Records from a dataset:

☆ ☆ ☆

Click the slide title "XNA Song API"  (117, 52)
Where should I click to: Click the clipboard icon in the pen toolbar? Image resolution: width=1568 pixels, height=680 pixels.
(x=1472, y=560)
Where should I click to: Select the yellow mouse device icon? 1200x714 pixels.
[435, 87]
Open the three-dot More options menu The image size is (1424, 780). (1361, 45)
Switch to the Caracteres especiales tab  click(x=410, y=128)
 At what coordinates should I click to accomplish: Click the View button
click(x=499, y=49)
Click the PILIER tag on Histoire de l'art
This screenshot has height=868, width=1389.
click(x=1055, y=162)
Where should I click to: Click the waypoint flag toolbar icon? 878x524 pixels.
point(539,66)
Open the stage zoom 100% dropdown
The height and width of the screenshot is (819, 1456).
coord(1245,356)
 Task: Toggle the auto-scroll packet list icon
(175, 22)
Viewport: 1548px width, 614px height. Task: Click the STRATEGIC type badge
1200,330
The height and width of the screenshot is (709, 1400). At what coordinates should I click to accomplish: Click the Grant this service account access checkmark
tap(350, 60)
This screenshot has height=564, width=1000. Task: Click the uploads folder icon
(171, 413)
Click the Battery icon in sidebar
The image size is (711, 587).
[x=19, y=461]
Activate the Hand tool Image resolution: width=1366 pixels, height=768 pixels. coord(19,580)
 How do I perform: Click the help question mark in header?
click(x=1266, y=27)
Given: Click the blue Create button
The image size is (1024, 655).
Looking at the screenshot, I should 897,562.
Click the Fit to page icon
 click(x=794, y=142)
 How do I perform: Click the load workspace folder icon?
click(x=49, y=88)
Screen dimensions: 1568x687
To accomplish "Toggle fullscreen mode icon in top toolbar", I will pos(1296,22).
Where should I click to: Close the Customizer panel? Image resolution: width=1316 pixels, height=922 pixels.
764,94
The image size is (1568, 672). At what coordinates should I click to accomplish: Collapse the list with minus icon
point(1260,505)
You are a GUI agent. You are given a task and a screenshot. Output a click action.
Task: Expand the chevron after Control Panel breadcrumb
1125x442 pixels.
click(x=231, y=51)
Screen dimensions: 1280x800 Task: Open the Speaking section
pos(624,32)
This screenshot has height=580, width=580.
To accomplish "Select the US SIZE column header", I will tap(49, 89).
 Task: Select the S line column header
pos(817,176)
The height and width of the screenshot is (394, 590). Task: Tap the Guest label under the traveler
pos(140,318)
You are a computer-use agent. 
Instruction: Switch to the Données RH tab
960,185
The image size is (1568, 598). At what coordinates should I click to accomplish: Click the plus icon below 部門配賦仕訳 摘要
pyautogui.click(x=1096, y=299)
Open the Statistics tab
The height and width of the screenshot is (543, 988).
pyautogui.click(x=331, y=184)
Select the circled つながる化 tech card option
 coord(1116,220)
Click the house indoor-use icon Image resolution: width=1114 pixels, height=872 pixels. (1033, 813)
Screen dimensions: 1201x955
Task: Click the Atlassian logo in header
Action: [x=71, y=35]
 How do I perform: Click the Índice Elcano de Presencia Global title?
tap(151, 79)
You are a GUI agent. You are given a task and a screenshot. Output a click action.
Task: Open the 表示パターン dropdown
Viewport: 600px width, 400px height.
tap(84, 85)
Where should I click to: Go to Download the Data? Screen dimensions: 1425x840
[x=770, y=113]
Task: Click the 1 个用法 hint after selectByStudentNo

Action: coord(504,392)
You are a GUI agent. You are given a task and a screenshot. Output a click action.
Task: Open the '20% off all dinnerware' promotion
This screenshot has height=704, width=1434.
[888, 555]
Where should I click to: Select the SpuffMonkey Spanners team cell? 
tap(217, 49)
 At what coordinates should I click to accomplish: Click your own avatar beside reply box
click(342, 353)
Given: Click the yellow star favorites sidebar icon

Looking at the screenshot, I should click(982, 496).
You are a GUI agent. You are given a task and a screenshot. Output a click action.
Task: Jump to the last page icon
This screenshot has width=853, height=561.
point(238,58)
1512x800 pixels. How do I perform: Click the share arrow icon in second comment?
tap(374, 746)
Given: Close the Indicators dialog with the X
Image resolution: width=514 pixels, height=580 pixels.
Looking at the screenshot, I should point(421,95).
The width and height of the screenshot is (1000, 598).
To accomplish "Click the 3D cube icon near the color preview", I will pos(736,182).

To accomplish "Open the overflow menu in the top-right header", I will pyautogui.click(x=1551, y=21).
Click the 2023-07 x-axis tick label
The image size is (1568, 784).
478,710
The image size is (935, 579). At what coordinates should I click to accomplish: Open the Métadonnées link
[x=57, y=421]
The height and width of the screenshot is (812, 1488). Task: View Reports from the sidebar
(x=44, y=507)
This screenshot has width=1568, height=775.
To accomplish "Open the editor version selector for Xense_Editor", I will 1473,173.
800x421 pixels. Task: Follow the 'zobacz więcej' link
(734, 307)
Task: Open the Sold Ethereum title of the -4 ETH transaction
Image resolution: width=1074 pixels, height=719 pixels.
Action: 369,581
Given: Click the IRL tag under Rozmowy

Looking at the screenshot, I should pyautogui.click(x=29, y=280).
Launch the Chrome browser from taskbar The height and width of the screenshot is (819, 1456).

☆ ☆ ☆

- **Objective**
Substitute "control" for "button" in the records from the line with "How do I perform: Click the help" to the line with "click(x=794, y=142)", changing nothing else. Give back only those lines.

- **Output for this task**
 How do I perform: Click the help question mark in header?
click(x=1266, y=27)
Given: Click the blue Create control
The image size is (1024, 655).
Looking at the screenshot, I should 897,562.
Click the Fit to page icon
 click(x=794, y=142)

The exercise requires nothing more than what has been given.